Non continuammo ad occuparci di quel argomento, ma rimanemmo con il dubbio sulla matrice d’origine della nomina.
La Turco, dall’autunno scorso, è andata a lavorare fuori, ci dicono in Toscana. Ma non ha mai abbandonato l’idea di occuparsi di politica attiva. L’ ha fatto sfoggiando una carta di identità di una giovane donna, che si esprime però con una mentalità tipica di certi giovani casertani e aversani che si cimentano in politica, somigliante a quella di un ottantenne scafato e rotto a tutte e esperienze. Dopo quei giorni, pensammo molto di meno a quella vicenda, anche se ogni tanto frullò nella testa del sottoscritto, l’idea che Federica Turco cercasse strutturalmente, sistemicamente di conquistare un posto al sole utilizzando lo stesso metodo che le aveva permesso, sin dal momento in cui riuscì a farsi votare compattamente da tutto il movimento di Noi Aversani, al tempo molto più cospicuo nei numeri e nella partecipazione, di puntare alla carica di vicesindaco di De Cristofaro.
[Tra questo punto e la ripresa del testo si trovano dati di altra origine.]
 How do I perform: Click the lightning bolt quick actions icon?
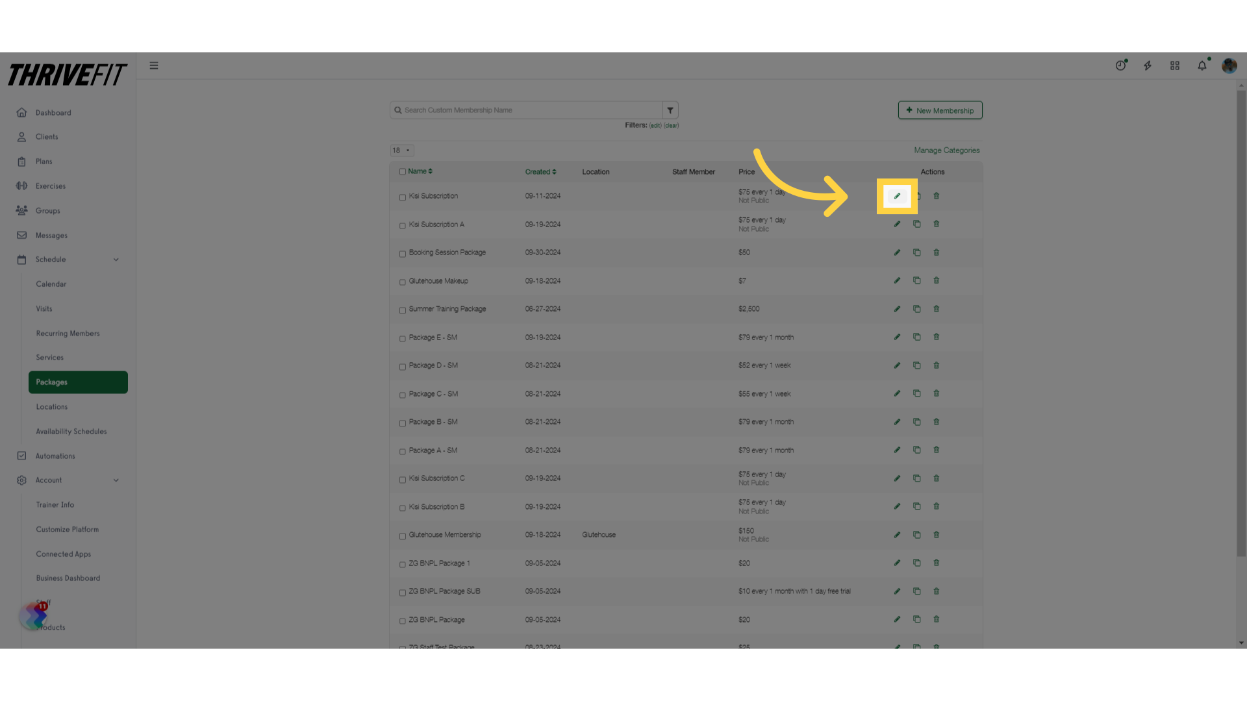pyautogui.click(x=1147, y=65)
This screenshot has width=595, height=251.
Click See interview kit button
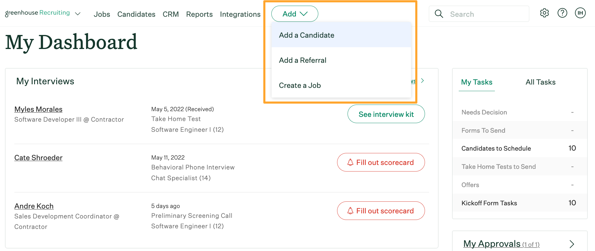(x=386, y=114)
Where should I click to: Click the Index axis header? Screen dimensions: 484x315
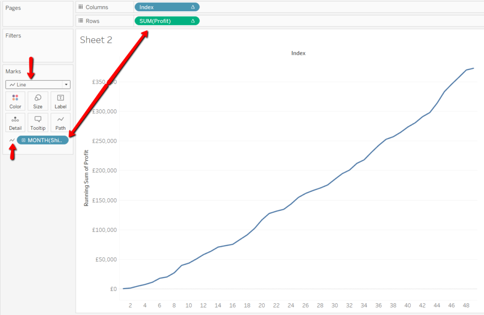click(298, 53)
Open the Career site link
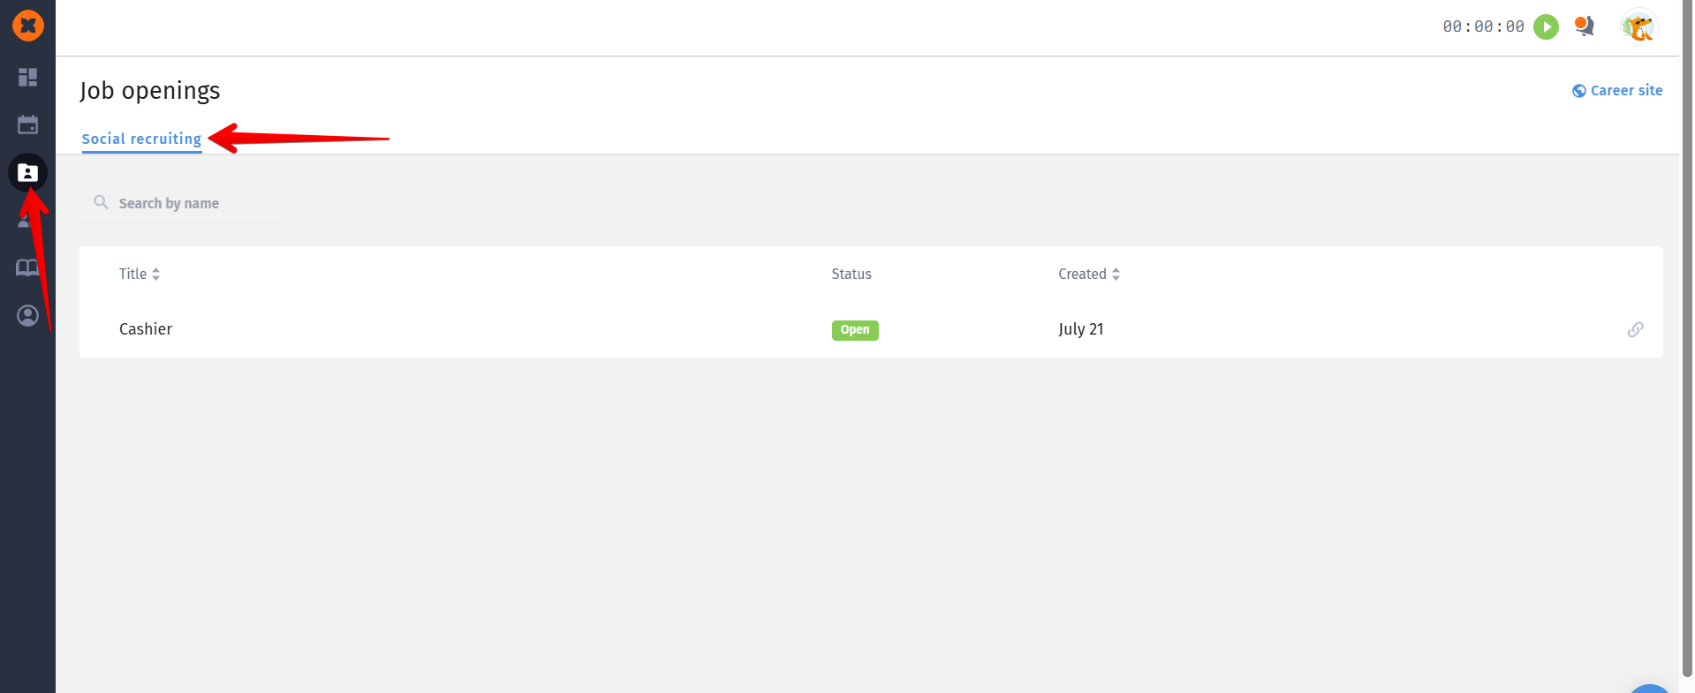 tap(1617, 90)
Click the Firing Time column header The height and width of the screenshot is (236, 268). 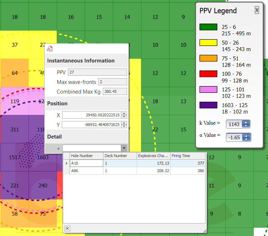click(188, 156)
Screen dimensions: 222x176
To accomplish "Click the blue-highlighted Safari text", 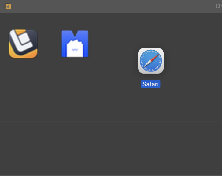I will pyautogui.click(x=150, y=84).
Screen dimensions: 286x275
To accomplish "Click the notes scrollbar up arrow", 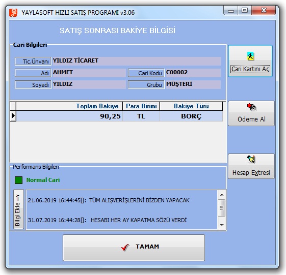I will click(222, 195).
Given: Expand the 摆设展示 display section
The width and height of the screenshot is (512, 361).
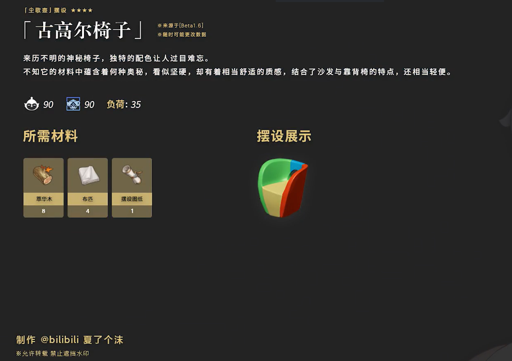Looking at the screenshot, I should 283,136.
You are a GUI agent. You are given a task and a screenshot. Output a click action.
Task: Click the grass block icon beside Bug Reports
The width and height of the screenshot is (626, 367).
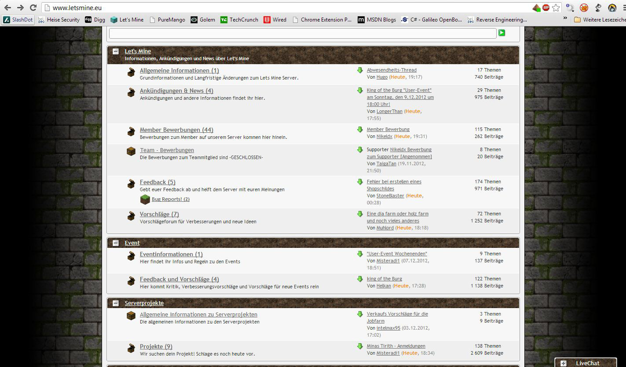(x=145, y=200)
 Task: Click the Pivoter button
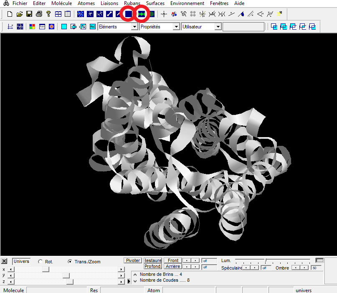(133, 260)
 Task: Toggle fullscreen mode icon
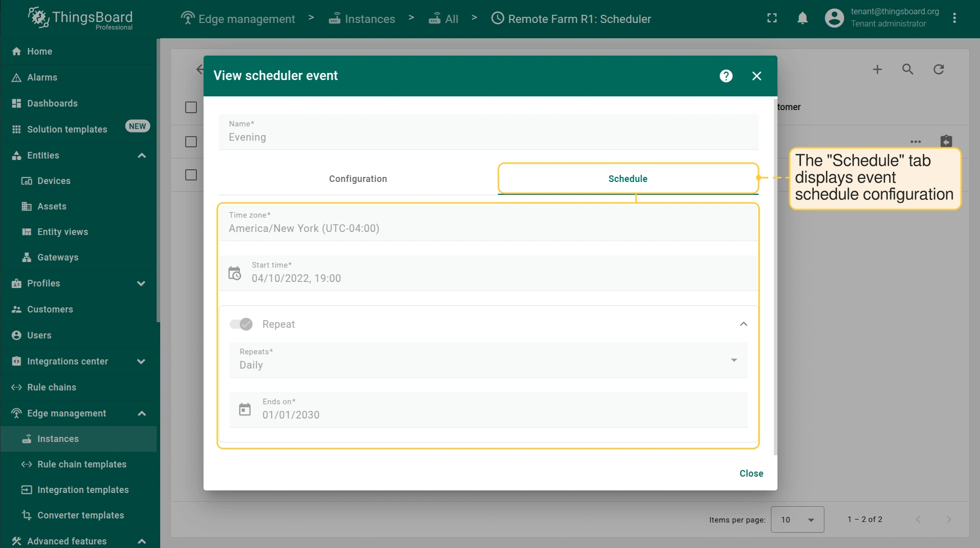(772, 18)
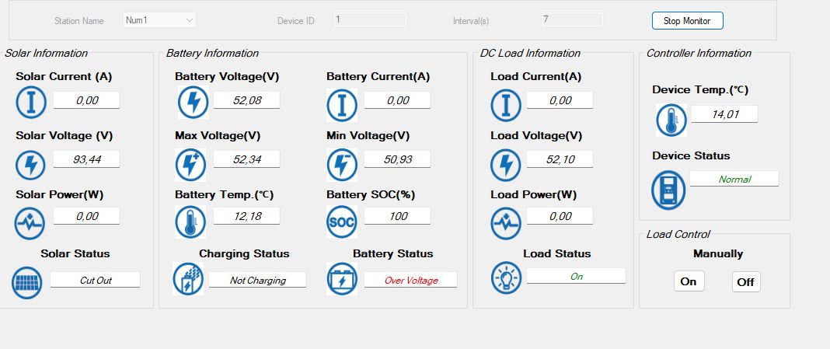Click the Load Power waveform icon

507,223
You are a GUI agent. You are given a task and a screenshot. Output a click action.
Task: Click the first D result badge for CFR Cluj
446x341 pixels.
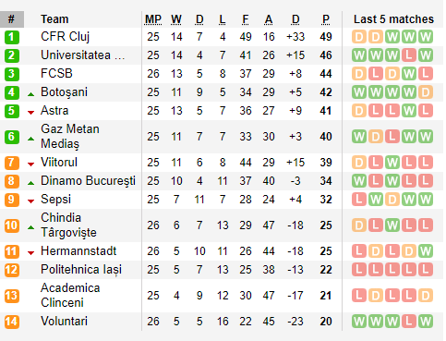[359, 37]
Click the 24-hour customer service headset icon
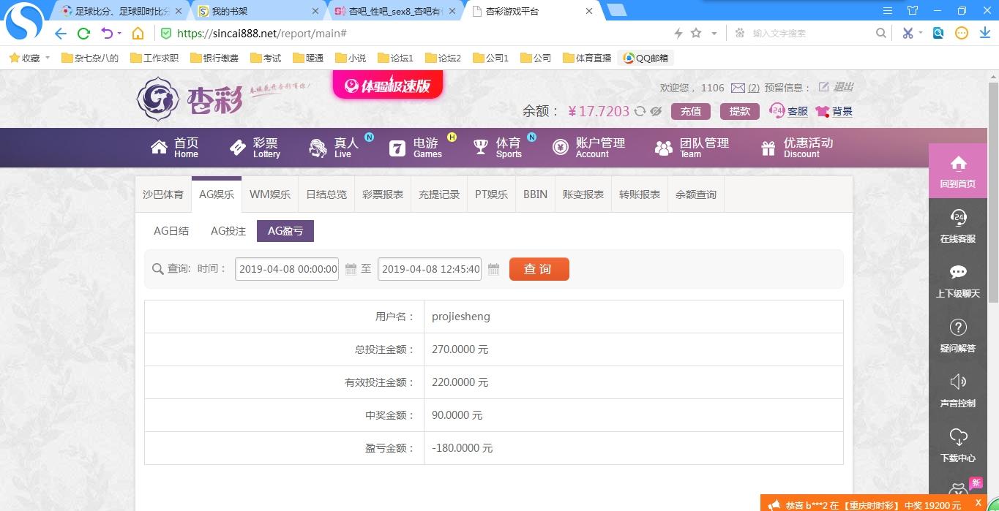This screenshot has width=999, height=511. [777, 111]
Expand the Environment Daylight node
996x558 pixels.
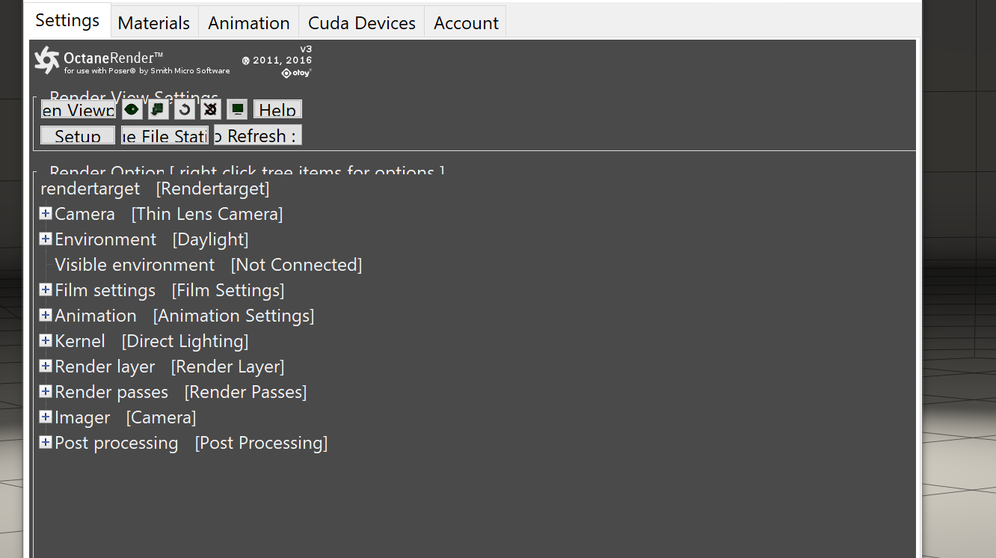[46, 239]
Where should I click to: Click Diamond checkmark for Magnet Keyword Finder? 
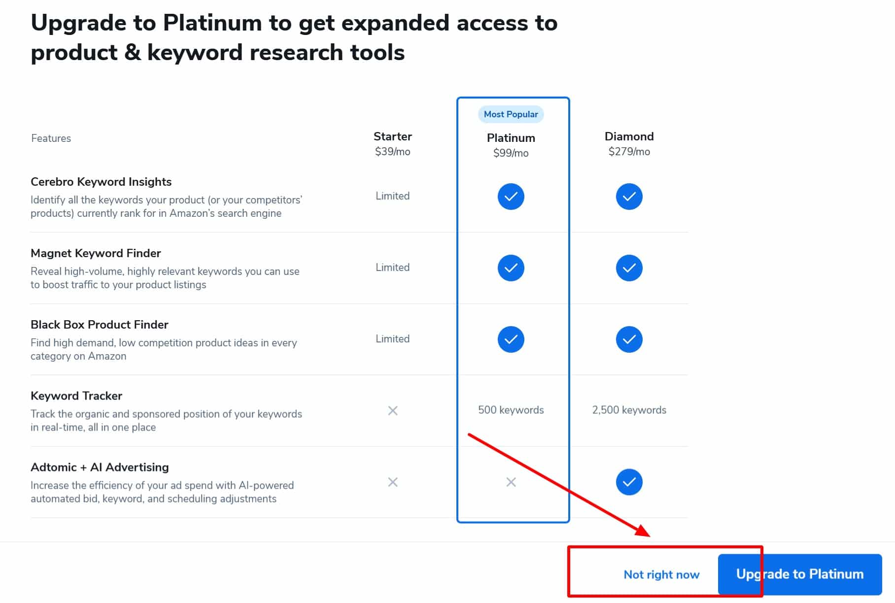pyautogui.click(x=629, y=268)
Quando Luciano Sagliocco è andato a parlare con Mastuzzi (un po’ chiacchierato ma uno di cui De Luca si fida ciecamente), vi si è recato, probabilmente, con l’incoraggiamento, forse addirittura con l’imprimatur o forse ancor di più “addirittura” insieme, in presenza, come si usa dire in questi tempi di coronavirus, di Nicola Caputo.
Lì si è discusso di una sola cosa: la candidatura, in una delle liste del centrosinistra, in quota Noi Aversani. Nel discorso con Mastuzzi come in quello più ampio con la coppia improbabilissima Enzo Marrazzo-Sommese, è esistita, in proposito, sempre una costante, mentre il figlio Francesco è stata sempre solo una variabile. Insomma non c’è mai stata un’ipotesi diversa da quella di Federica Turco, comunque da candidare e che oggi, evidentemente, riesce ad essere molto più determinante nella definizione delle scelte di Luciano Sagliocco rispetto a quanto lo fu con Giuseppe Sagliocco che, dopo una buona accoglienza iniziale, si raffreddò nei suoi confronti, valutandola in pratica, troppo vecchia più che esprrts e troppo scaltra per l’età che aveva e dalla quale si attendevano ben altri slanci, soprattutto in termini di contenuti.
Se oggi Peppino Sagliocco fosse stato vivo, la Turco avrebbe potuto candidarsi solo con i suoi voti e i suoi soldi.
Peppino Sagliocco possedeva una grande intelligenza. Un’intelligenza di corteccia cerebrale, sulla quale poi ha innestato tante altre qualità. La corteccia ti permette di leggere al di là delle parole scritte e di vedere al di là dei comportamenti esteriori.
Chissà se nella testa di Luciano Sagliocco e del figlio Francesco alberghi ancora qualche pensiero che li porti a ragionare un attimo su quello che avrebbe fatto il fratello, lo zio Peppino in una situazione del genere. Non perché a ciò Luciano Sagliocco sia obbligato, ma semplicemente perché quello lì era il fratello e aveva una testa importante che anche da morto potrebbe continuare a dargli una mano, a fornirgli un sentiero da percorrere.
E la farfalletta dov’è finita? E qui dobbiamo cambiare il finale, rispolverando per la Meloni stivaloni e camicia nera. Non ce ne vogliail buon Luigi Sailer, che una cosa nella vita ha scritto e noi ce la “stroppiamo” pure, ma qui la vispa Teresa Meloni deve ridiventare fascistissima mente spietata e risolvere diversamente lat sua riflessione, deve riformare la decisione di conservare in vita l’implorante farfallina.